一つの灯りが水に漂いながら、心の奥へと波紋のように広がっていく。

舞は岸辺に立ち、その灯が遠くへ、どこまでも遠くへ流れていくのをじっと見つめていた。

きっと——あの先に、お婆さんがいる。

おばあちゃん、舞、戻ってきたよ。

わたしね、根津坂町にも行ってきたの。昔一緒に住んでたあの場所、いまじゃ高層ビルだらけで、もうあの頃の面影はなかった。

でもね、百年も経ってる銀杏の木は、まだそこにあったよ。あの木の前が私たちの家だった。

あの通りで、春雨と野菜の煮込みを頼んで食べたんだけど……やっぱり、おばあちゃんの味にはかなわなかった。

澪安も澄佳も大きくなったよ。

そしてね、澪安のために、わたし……もう一人、赤ちゃんを授かったの。名前は、周防願乃。
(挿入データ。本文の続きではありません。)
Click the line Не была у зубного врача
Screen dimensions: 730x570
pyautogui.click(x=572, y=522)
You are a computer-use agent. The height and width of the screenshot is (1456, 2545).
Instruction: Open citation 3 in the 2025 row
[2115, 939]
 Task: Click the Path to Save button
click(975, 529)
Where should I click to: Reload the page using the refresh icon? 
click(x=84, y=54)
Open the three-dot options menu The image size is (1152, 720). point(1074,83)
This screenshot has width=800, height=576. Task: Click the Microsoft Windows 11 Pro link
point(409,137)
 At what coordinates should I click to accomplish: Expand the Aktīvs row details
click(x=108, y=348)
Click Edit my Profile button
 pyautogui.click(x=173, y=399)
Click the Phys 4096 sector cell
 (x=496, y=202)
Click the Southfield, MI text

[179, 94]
おばあちゃん……舞は、ずっとずっと、あなたに会いたかったよ。

……

舞は、ずっと湖のほとりに佇んでいた。

夜空に雪が舞いはじめ、ようやく身体を返したとき、そこに京介がいた。

男も黒いコート姿で、静かな眼差しには、かつての記憶が静かに沈んでいた。

しばらくして、彼が歩み寄り、そっと彼女を抱き寄せた。

かすれた声で舞に言った。

「……冷える。帰ろうか」

けれど舞は彼の腕をそっと握り、空を仰ぐようにして、ひらひらと降る雪を見つめながらぽつりとつぶやいた。

「京介……人に魂って、あると思う?」

京介には答えられなかった。

けれど、ひとつだけ確かにわかっていた。

——自分は、永遠に舞に償いきれない。

……

別荘に戻ると、京介は舞を連れて二階へ上がり、使用人に生姜湯を頼んだ。

窓の外には細かな雪が舞い、室内は春のようなぬくもりに包まれていた。

今日は特別な日——舞の表情は終始沈んでいた。ほとんど何も話さなかった。

京介はソファの前で片膝をつき、彼女の手をそっと握る。

「……これから、もし昔を思い出して苦しくなったら、俺がそばにいる。ずっと一緒にいるから、いいだろう?」

舞は顔を伏せていたが——

やがて、ゆっくりと彼を見つめ返した。

目と目が合った瞬間、言葉にはできない苦さが胸を走る。

京介は微笑んだ。

ああ、彼にはわかっていた。舞の愛も憎しみも迷いも、全部。